I only recently realized that Brussels sprouts are actually the opposite of disgusting. On a whim, I tried them one day at work (where I'm spoiled beyond belief with free food), and my mind was blown. These were not your (or at least my) mother's Brussels sprouts. They were crisp on the outside, perfectly tender on the inside, and sweet instead of stinky. The trick? Roasting them.

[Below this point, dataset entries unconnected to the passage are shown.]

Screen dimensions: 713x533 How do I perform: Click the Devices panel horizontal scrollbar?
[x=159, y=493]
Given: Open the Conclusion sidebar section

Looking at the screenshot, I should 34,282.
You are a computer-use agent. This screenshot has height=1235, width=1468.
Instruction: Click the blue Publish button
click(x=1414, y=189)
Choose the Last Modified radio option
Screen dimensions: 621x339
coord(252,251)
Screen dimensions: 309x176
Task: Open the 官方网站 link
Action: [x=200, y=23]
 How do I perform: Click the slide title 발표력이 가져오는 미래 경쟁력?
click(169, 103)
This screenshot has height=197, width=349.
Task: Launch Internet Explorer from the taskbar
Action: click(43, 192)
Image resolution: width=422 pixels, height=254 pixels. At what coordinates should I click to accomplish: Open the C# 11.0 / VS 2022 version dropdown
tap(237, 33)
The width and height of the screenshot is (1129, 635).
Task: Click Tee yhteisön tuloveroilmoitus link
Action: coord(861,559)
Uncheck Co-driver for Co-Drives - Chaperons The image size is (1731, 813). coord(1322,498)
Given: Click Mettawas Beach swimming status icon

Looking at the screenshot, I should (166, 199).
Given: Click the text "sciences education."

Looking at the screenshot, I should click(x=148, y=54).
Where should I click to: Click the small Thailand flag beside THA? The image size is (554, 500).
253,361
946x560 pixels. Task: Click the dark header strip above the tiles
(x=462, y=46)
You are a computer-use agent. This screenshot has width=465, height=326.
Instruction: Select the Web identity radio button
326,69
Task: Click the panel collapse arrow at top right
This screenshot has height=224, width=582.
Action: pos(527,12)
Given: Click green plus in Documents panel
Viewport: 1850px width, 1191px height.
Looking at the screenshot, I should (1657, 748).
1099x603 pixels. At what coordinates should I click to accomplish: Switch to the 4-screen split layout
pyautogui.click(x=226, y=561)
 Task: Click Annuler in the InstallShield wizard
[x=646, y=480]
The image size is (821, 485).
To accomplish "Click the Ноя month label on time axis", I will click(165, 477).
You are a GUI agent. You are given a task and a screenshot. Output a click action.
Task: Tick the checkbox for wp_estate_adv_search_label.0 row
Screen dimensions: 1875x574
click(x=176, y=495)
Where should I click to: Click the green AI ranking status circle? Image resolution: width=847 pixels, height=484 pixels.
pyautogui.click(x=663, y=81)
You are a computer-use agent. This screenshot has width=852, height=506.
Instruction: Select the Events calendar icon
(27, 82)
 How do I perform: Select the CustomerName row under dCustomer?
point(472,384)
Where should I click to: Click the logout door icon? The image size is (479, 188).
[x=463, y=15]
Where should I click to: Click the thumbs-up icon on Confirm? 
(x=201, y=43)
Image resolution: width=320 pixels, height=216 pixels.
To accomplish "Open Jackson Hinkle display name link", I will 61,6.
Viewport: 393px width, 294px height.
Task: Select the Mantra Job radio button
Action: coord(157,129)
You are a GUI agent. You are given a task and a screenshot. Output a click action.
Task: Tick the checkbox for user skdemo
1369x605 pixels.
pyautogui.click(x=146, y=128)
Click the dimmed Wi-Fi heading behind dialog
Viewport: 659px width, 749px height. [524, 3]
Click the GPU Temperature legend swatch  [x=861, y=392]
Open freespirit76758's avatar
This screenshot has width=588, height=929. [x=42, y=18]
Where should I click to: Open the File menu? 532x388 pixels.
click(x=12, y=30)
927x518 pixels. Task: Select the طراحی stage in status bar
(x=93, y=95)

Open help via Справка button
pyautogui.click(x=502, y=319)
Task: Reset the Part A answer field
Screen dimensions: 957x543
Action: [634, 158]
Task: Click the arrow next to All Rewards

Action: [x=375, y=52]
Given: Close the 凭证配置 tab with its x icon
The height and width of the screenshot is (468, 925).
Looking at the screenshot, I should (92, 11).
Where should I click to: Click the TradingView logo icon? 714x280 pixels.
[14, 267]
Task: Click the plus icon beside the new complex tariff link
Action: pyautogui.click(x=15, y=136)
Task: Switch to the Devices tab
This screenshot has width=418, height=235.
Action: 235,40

So when I saw these babies on Sunday morning at the Farmers' Market, I immediately grabbed half a pound to roast for lunch. My go-to lunch is always a big salad, so I served the straight-from-the-oven sprouts over a bowl of baby spinach along with quinoa (an amazing source of protein and other awesomeness), sun-dried tomatoes, and fresh lemon juice, which is a surprisingly sufficient stand-in for salad dressing. The combination of flavors was just right. Seriously, don't let bad childhood memories hold you back from these delicious, cruciferous gems, which are loaded with antioxidants and essential minerals.
Spinach Salad with Roasted Brussels Sprouts & Quinoa
4 cups organic baby spinach
1/2 pound Brussels sprouts
1/4 cup quinoa
1/4 cup sun-dried tomatoes
1 tablespoon olive oil
1/4 teaspoon sea salt
1/8 teaspoon ground black pepper
Juice of half a lemon
Red pepper flakes (optional)
Preheat oven to 400 degrees. Trim and halve Brussels sprouts lengthwise, toss with olive oil, salt, and pepper, and place on a rimmed baking sheet. Roast for 30-35 minutes, turning once or twice, per Whole Food's instructions (adjusted for half a pound of sprouts).
Meanwhile, prepare quinoa according to package instructions; I cooked half a cup and saved half for later, which took about 20 minutes.
Dress spinach with the juice of half a lemon, then toss with quinoa, sun-dried tomatoes, and Brussels sprouts. For an extra kick, add a shake of red pepper flakes and additional pepper to taste.